Rewrite the listing from the line containing "You are a computer-use" through the end of the listing, inclusive, replacing "Open" with "Show" and changing nothing else. Return only those lines, without the pictures.

[Begin DATA SECTION]

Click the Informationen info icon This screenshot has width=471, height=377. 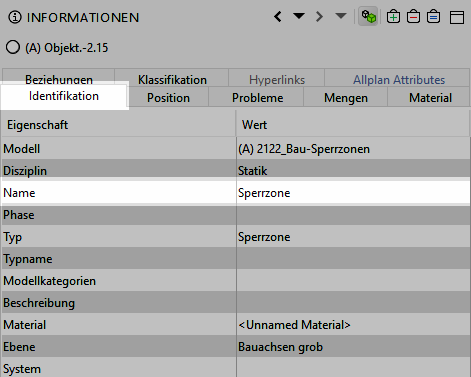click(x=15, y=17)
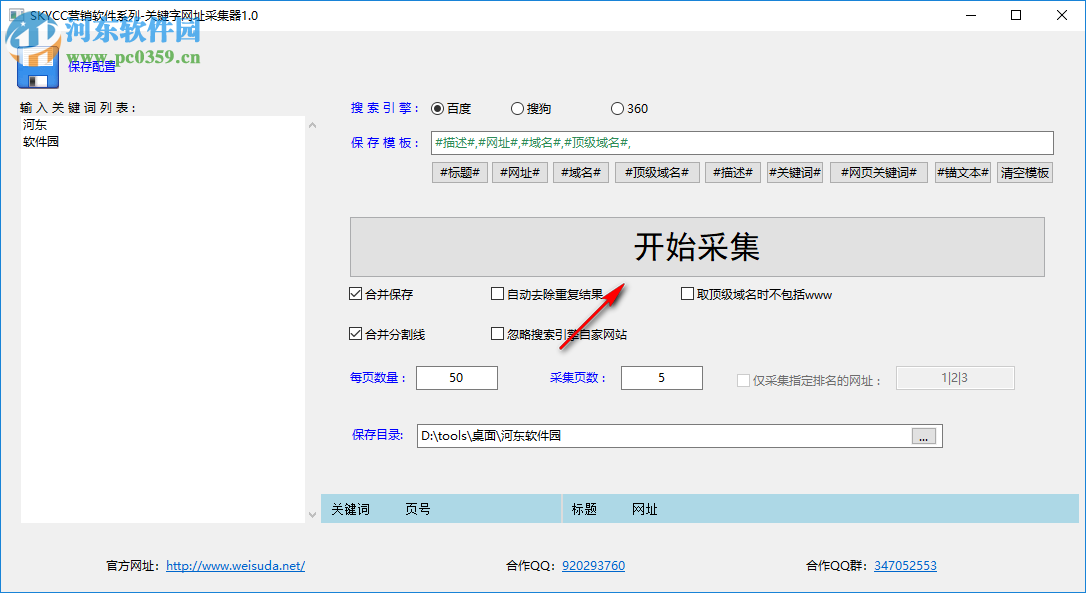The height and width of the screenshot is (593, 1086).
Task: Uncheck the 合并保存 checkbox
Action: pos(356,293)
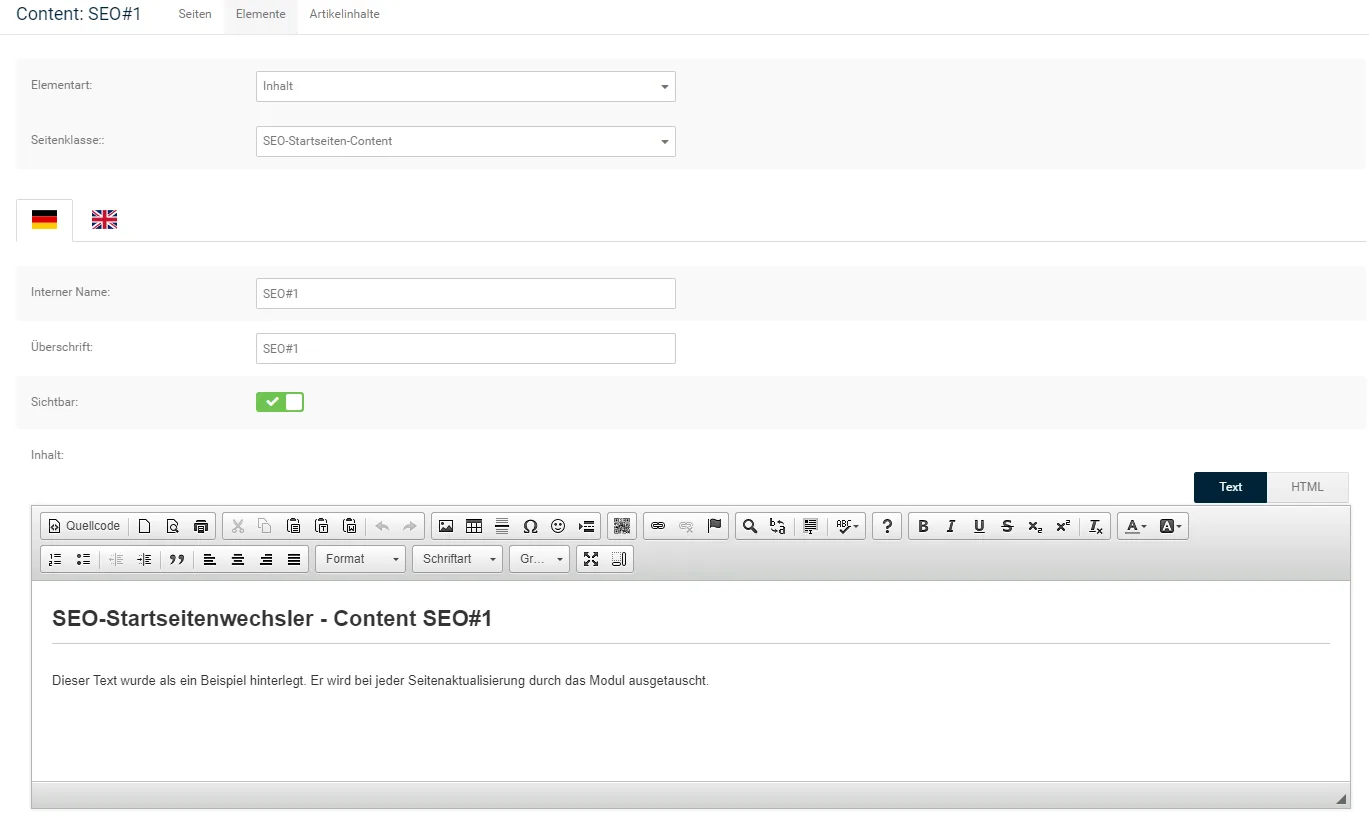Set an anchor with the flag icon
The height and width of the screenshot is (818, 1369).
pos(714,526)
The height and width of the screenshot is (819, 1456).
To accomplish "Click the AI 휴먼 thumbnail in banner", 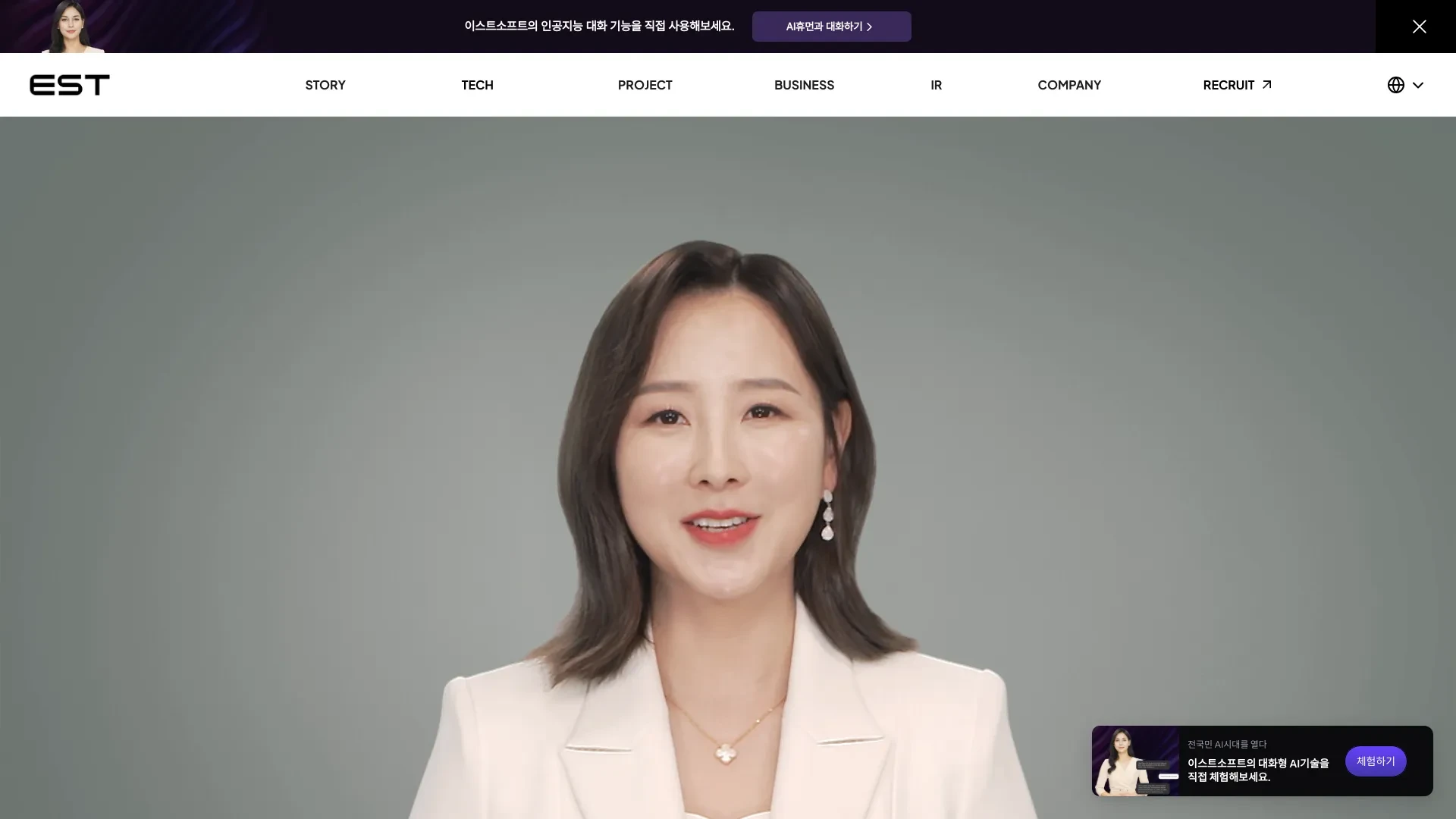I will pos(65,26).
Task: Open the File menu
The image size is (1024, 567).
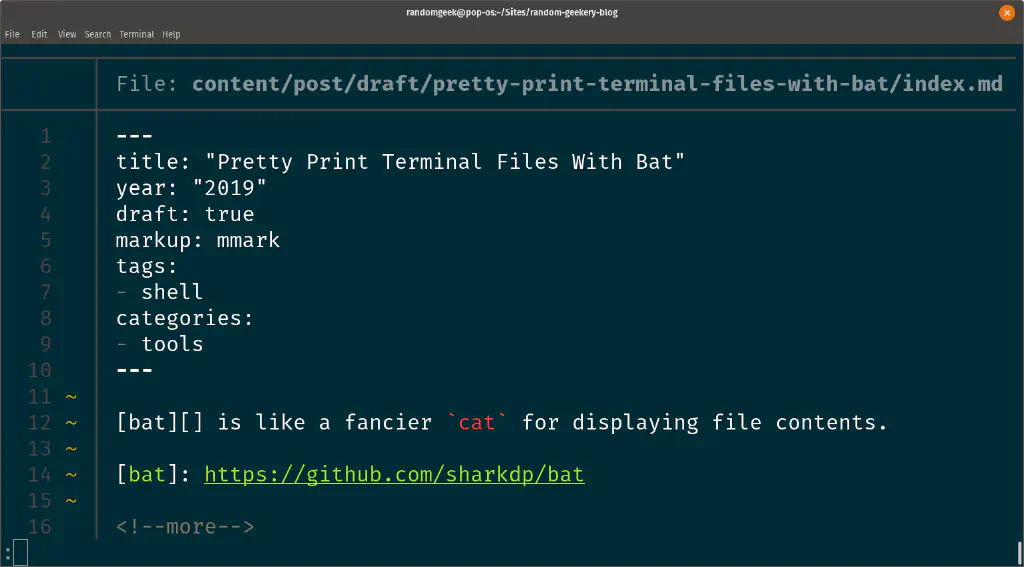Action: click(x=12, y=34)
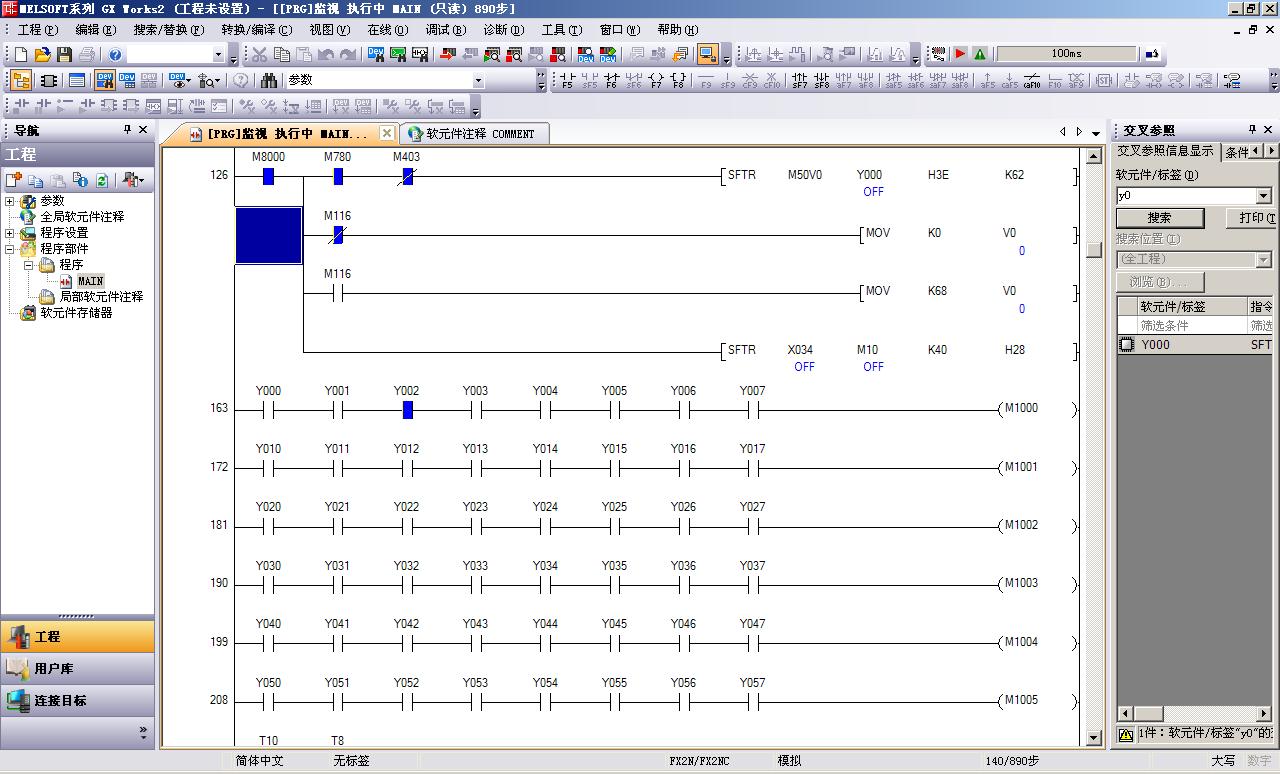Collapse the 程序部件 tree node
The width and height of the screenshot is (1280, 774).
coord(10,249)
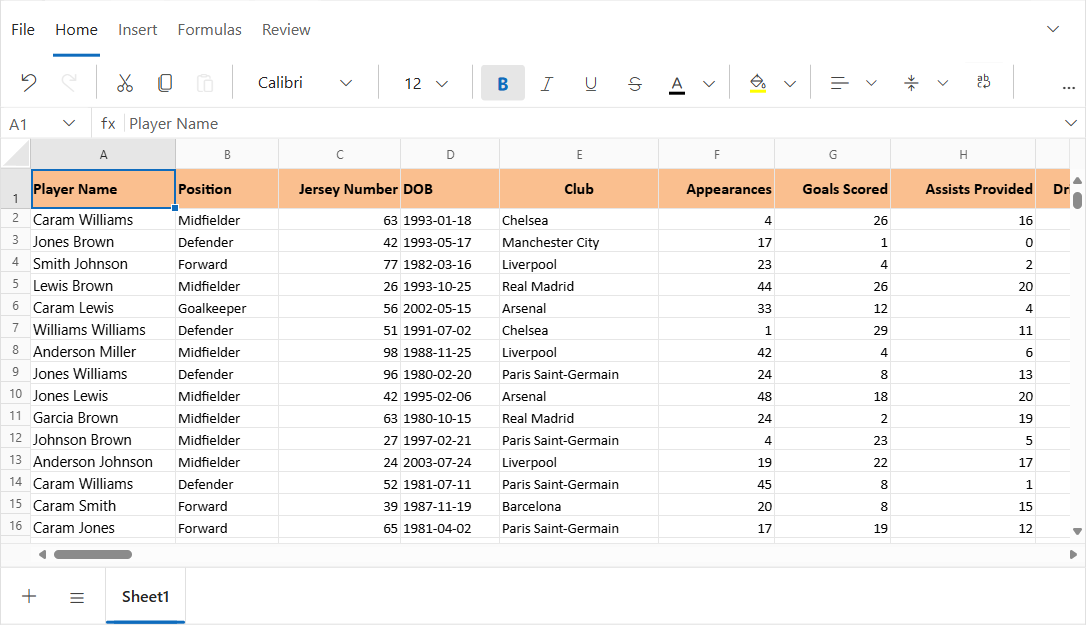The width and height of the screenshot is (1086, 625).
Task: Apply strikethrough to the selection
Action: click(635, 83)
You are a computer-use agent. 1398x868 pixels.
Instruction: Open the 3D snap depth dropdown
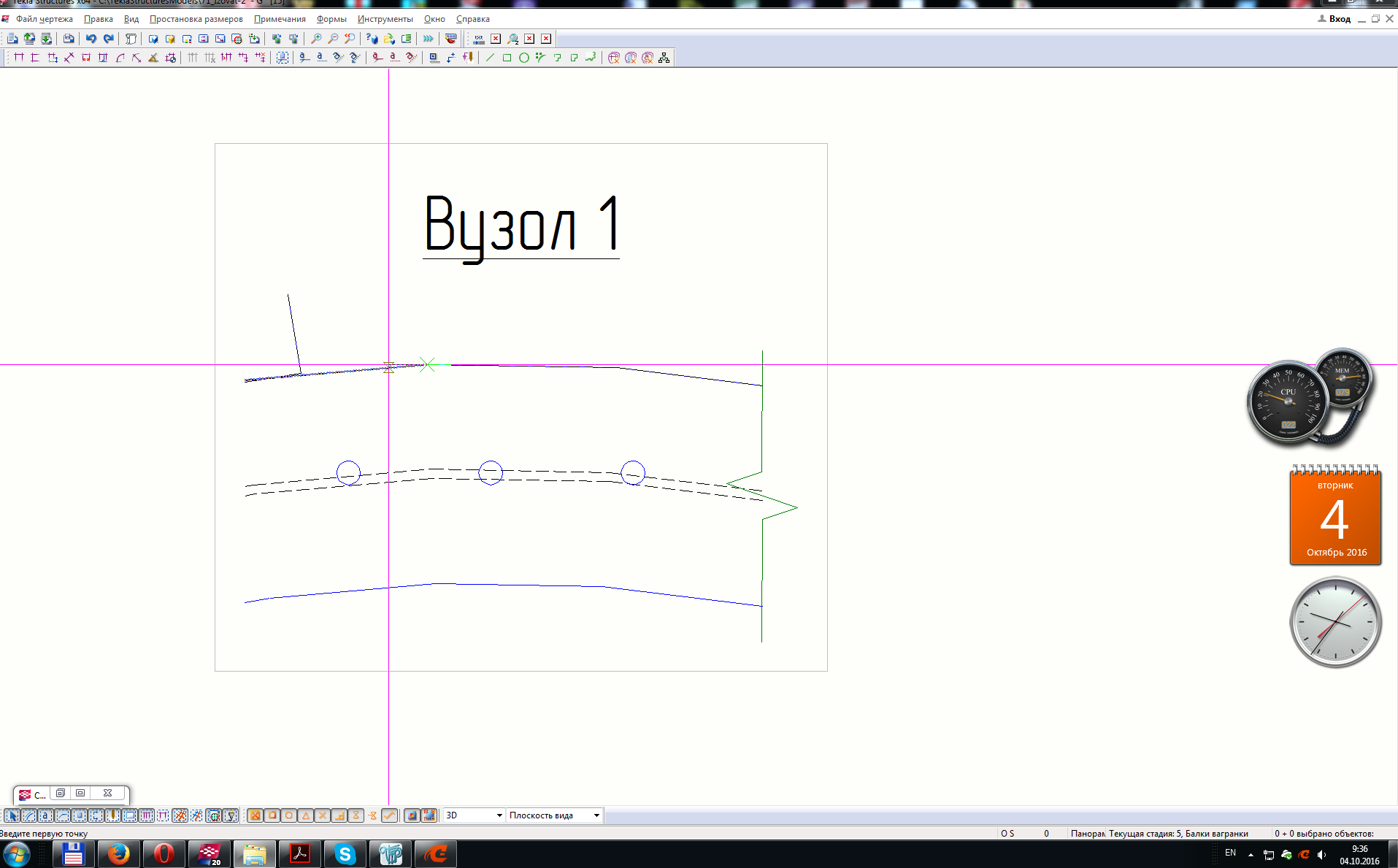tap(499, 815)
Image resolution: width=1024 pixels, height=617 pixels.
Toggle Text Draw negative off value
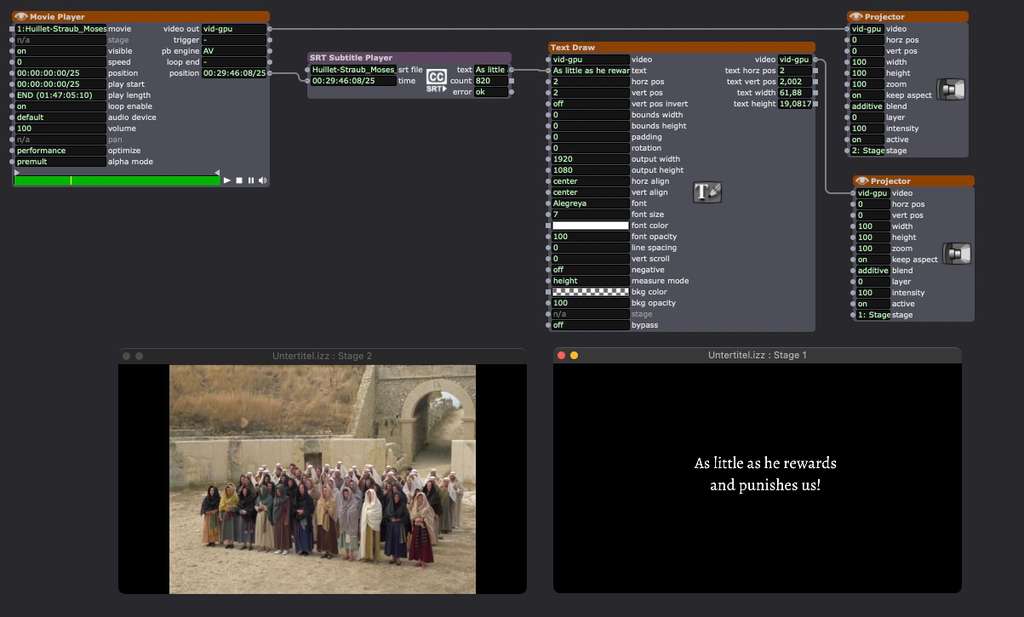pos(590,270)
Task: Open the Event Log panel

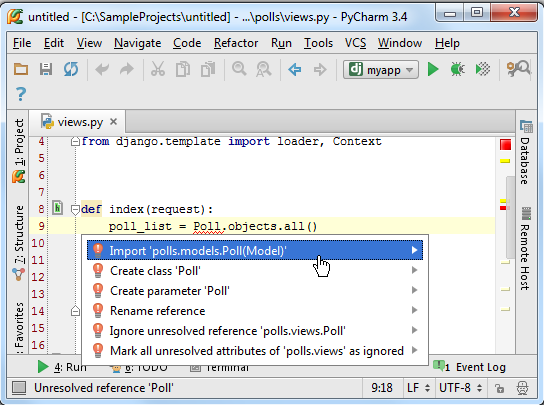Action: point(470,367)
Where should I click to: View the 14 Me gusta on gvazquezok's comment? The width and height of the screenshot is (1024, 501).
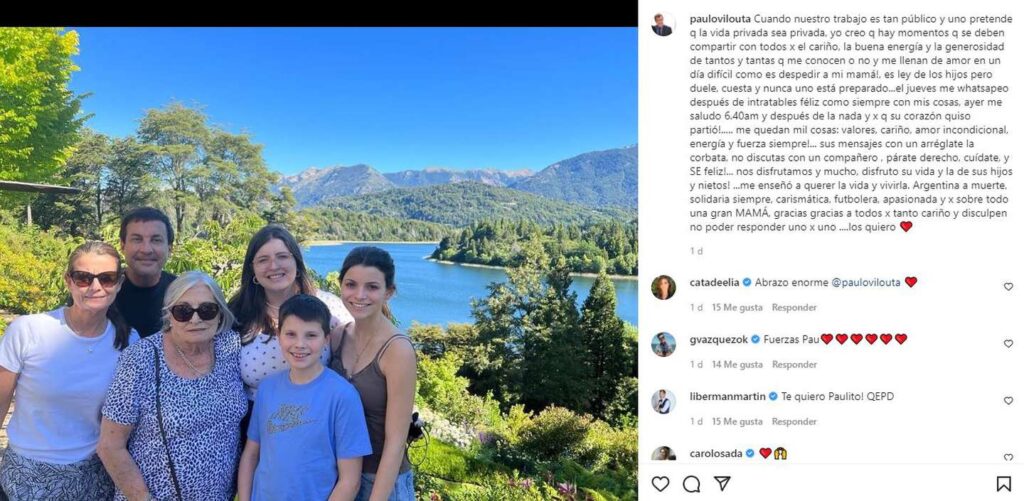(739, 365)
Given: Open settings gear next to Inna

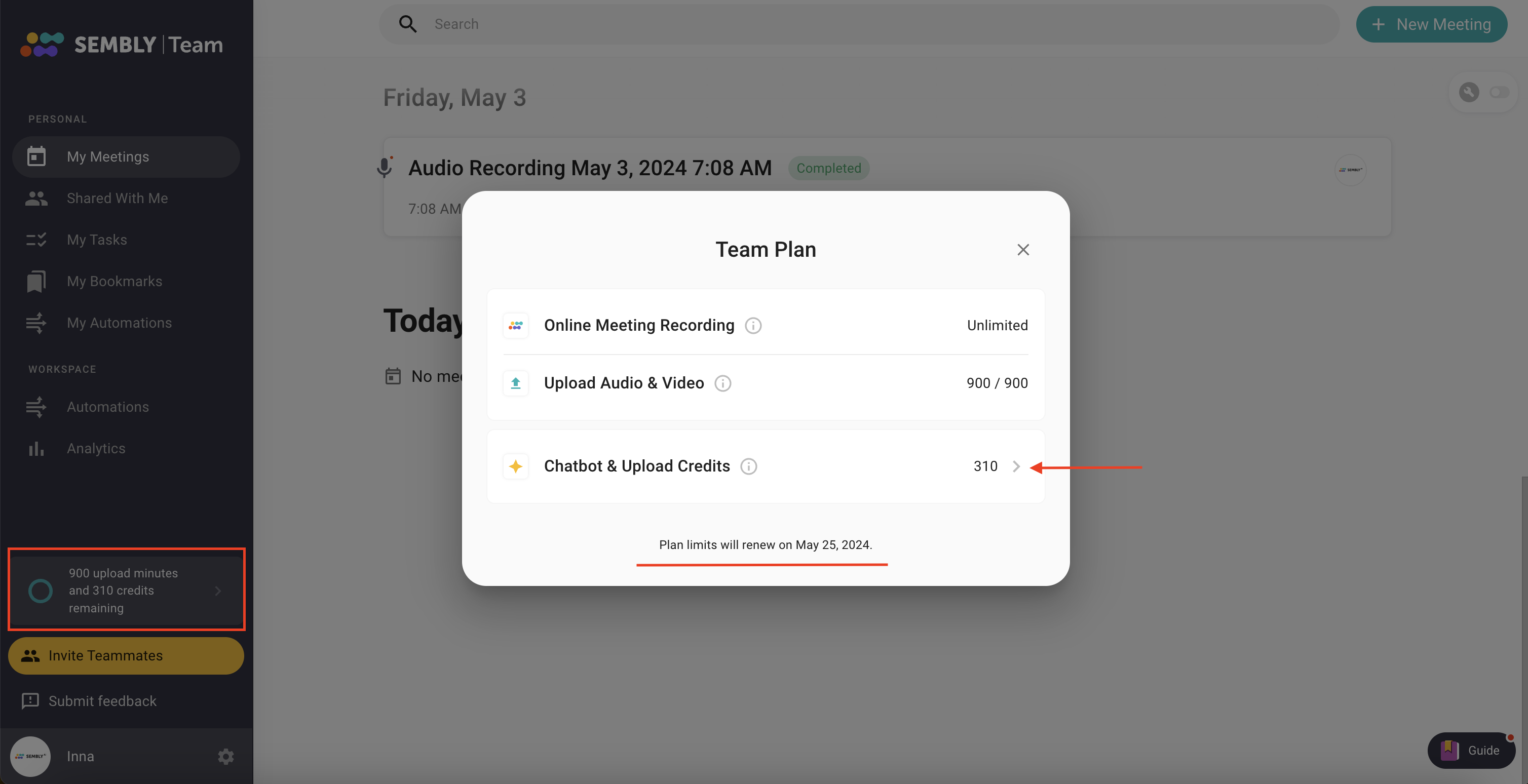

[End DATA SECTION]

**CORRECT RESPONSE:**
You are a computer-use agent. 1398x868 pixels.
Instruction: Show the 3D snap depth dropdown
tap(499, 815)
Image resolution: width=1024 pixels, height=617 pixels.
Toggle Text Draw negative off value
pos(590,270)
Task: Show the Event Log panel

Action: point(470,367)
Where should I click to: View the 14 Me gusta on gvazquezok's comment? The width and height of the screenshot is (1024, 501).
(739, 365)
Given: Show settings gear next to Inna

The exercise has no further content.